Re: Eliminating Recursive Tree Walking by using MJD-style Infinite Streams?
by ikegami (Patriarch) on Jun 16, 2008 at 23:51 UTC

    I made the iterator version.

    I changed the names of just about everything so I could keep things straight in my head. Feel free to change them back.

    I changed the param order too. I tend to put the structure on which I am operating on the left, like $self is. It was also more convenient internally. Feel free to change that back too.

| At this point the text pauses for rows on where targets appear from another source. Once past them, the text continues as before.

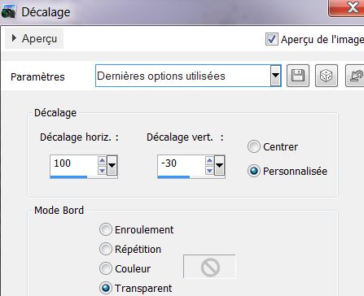Viewport: 364px width, 296px height.
Task: Select the Centrer radio button
Action: tap(254, 146)
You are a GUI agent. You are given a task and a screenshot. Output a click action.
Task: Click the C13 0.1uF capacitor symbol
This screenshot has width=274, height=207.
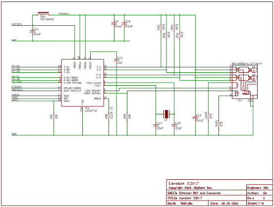(x=195, y=117)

    use strict; use warnings; sub build_and_pop { my ($stack) = @_; my $path = [ map $_->[0], @$stack ]; pop @$stack; return $path; } sub find_paths { my ($tree, $regs) = splice(@_, 0, 2); my @stack = ( [ [ @_ ], 0 ] ); return sub { for (;;) { return if !@stack; our ($node, $idx); local (*node, *idx) = map \$_, @{ $stack[-1] }; # $node can be a reference into $tree, # so don't modify @$node. my ($x_s, $y_s, $s_s) = @$node; my $children = $tree->[$x_s][$y_s][$s_s]; if (!$idx) { if (!defined $children) { # pad endpoint (base case)} $node = [ $x_s, $y_s, $s_s, 'pad' ]; return build_and_pop(\@stack); } if (exists $regs->{$x_s}{$y_s}{$s_s}) { # register endpoint (base case) $node = [ $x_s, $y_s, $s_s, 'reg' ]; return build_and_pop(\@stack); } } if ($idx > $#$children) { pop @stack; } else { my $child = $children->[$idx++]; push @stack, [ $child, 0 ]; } } }; }
    my $iter = find_paths($tree, $regs, 3,0,0); while (my ($route) = $iter->()) { for my $node (@$route) { print(join(',', @$node), "\n"); } print("\n"); }
Re: Eliminating Recursive Tree Walking by using MJD-style Infinite Streams?
by jethro (Monsignor) on Jun 16, 2008 at 22:06 UTC
    Are you sure that your recursion gets so deep that you run out of stack space. How many paths are in your database? Since you seem to do depth first search and if your tree isn't degenerated into one long path then you would need gazillions of paths to exceed the stack space

    But since you collect all found paths in memory (in @current), that array will get big pretty fast. So instead you should drop @current and print or save to file your found paths on success (inside your unless (defined $branches) ... and if (exists $regs... control structures. For this you need another parameter to your follow_paths subroutine that gives the momentary path to this point to the subroutine

    So keep your recursive routine, it is much more readable, just save the results, if you can't keep them in memory.

    But there is another possibility: Are you sure your data hasn't any loops, i.e. 0,1,0 points to 3,0,0 which points to 0,1,0 and both points are not in regs ? If there are loops you might put the points of your momentary path into a hash and call foul when you are at a point that already is in that hash.